UT System to conduct comprehensive study on sexual assault
The University of Texas at Arlington is one of 13 campuses in the UT system that will take part in a $1.7 million study on sexual assault, dating violence, stalking and sexual harassment this fall.
University of Texas System Chancellor William McRaven asked for an in-depth study of the subject after he took office in January, said Wanda Mercer, the UT System’s associate vice chancellor for student affairs.
The UT system’s multiyear study is intended to learn about students’ experiences with intimate and interpersonal violence so that the campuses can institute new policies and procedures to better help students emotionally and economically.
“This study is a proactive approach to an important issue,” Mercer said. “We are not waiting for a high-profile incident to occur before we do it.”
Students, faculty, staff and campus law enforcement will participate.
“We know there are significant barriers in society as a whole for individuals reporting sexual assaults — it’s certainly the most under-reported crime,” said Heather Snow, UT Arlington assistant vice president of student affairs.
College students, who study, live and oftentimes work on or around campus, may have an even harder time than others reporting sexual assaults because it shakes their world.
College-based sexual assaults are primarily perpetrated by people the victims know — exes, friends, acquaintances, she said.
“The biggest concern expressed by survivors is they won’t be believed, and certainly, yes, they don’t want to face retaliation,” Snow said.
A sample of the UT system’s 217,000 students on 13 campuses will be selected to participate in online questionnaires. Researchers with UT Austin’s School of Social Work are conducting the study, and will use the results to develop new programs, policies and procedures.
Called “Cultivating Learning and Safe Environments,” the study will gather data from self-identified victims.
UT Arlington, UT Austin, UT El Paso and the UT Medical Branch at Galveston were selected for in-depth focus groups, surveys of faculty, staff, law enforcement, administration and student leadership. The studies aim to learn how crimes are reported and how the universities respond.
“We wanted to start with four diverse campuses. There was no single incident that prompted the research at all,” said Bruce Kellison, associate director of the Bureau for Business Research at UT Austin.
Researchers also will look at the economic cost of violence.

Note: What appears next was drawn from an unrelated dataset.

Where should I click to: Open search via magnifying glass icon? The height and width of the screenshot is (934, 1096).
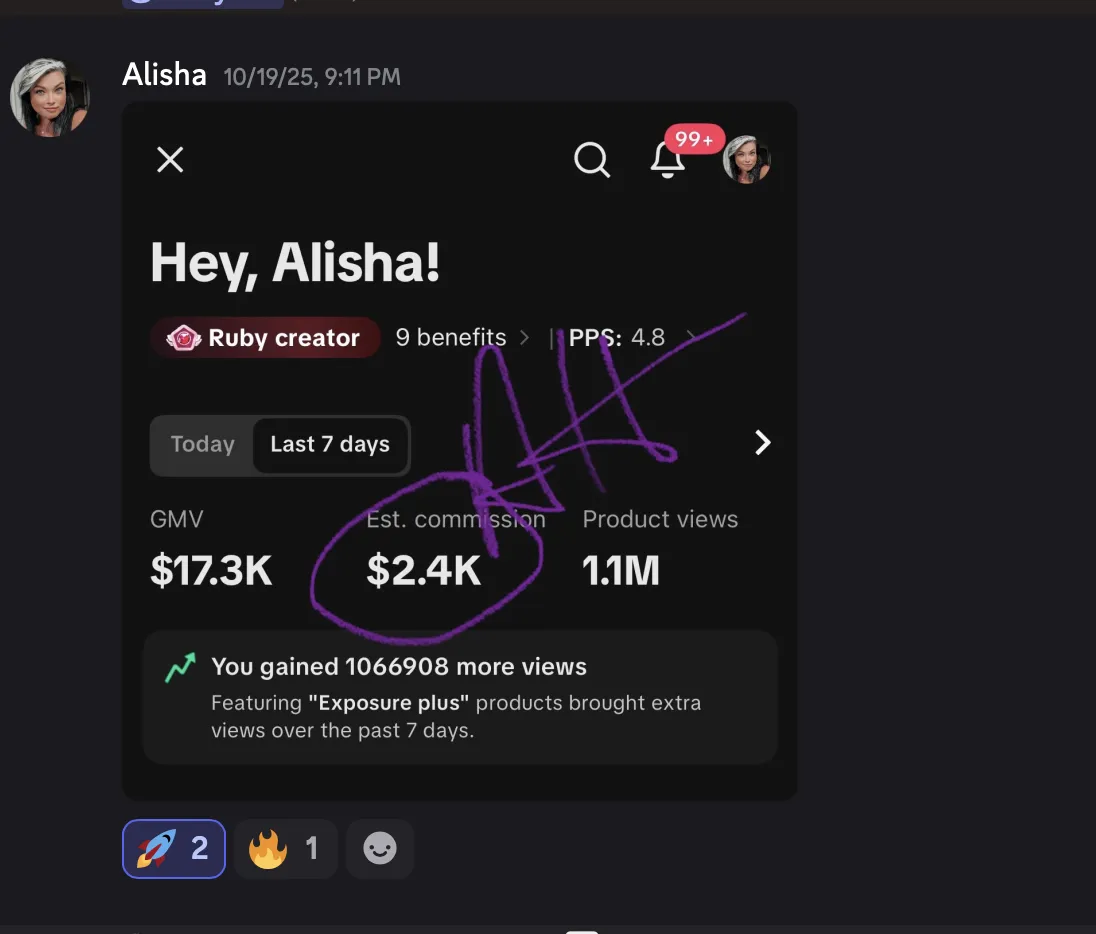[x=592, y=160]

A 2011 study found sexual assaults cost Texas $8 billion a year, according to Kellison and study leader Noël Busch-Armendariz, who is director of UT Austin’s Institute on Domestic Violence and Sexual Assault.

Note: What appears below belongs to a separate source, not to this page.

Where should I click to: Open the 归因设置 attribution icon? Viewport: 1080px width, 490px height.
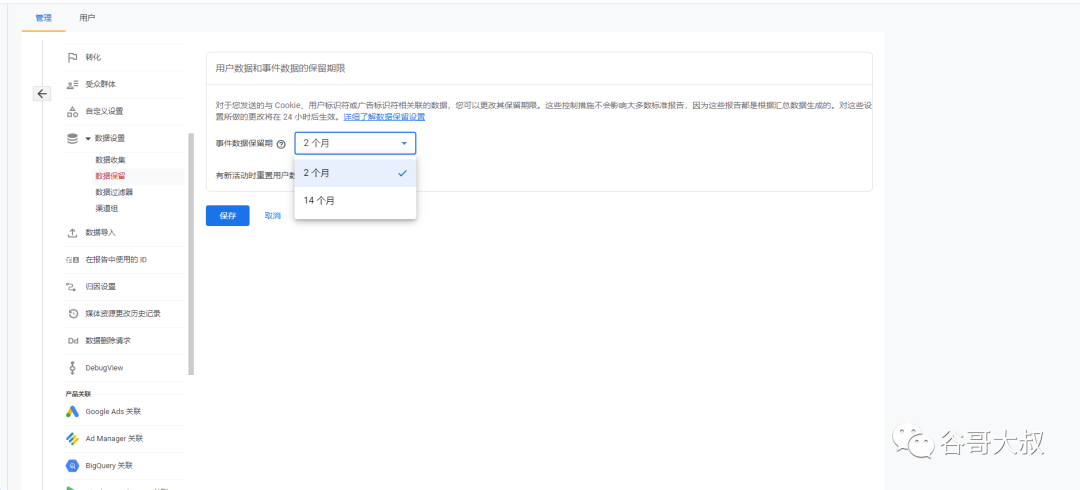[x=72, y=287]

Kellison said the researchers want to see how these crimes affect dropout rates, graduation postponement, and personal and family budgets because of time taken off work.

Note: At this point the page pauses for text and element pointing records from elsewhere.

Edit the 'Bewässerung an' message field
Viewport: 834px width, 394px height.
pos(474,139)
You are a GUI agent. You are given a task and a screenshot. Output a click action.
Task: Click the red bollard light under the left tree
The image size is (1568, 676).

“The number of sexual assaults reported to college law enforcement is generally the tip of the iceberg,” Busch-Armendariz said in a prepared statement.
Her recent studies on sexual assaults in the state found:
▪ 6.3 million adults have been victims
▪ Adults aged 18-24 had victimization rates as high as 48.3% of women and 12.3% in men
▪ 413,000 were assaulted in 2014, but only 9 percent reported it to law enforcement
A few hundred incoming freshman at UT Austin will participate in a four-year study so the researches can identify the psychological and economic impact of sexual violence, Kellison said.
Systemwide findings will be made public to benefit other universities.
“We are going to be asking them about their experiences around sexual harassment, stalking, interpersonal and domestic violence — did they report it, and if not why?” Kellison said.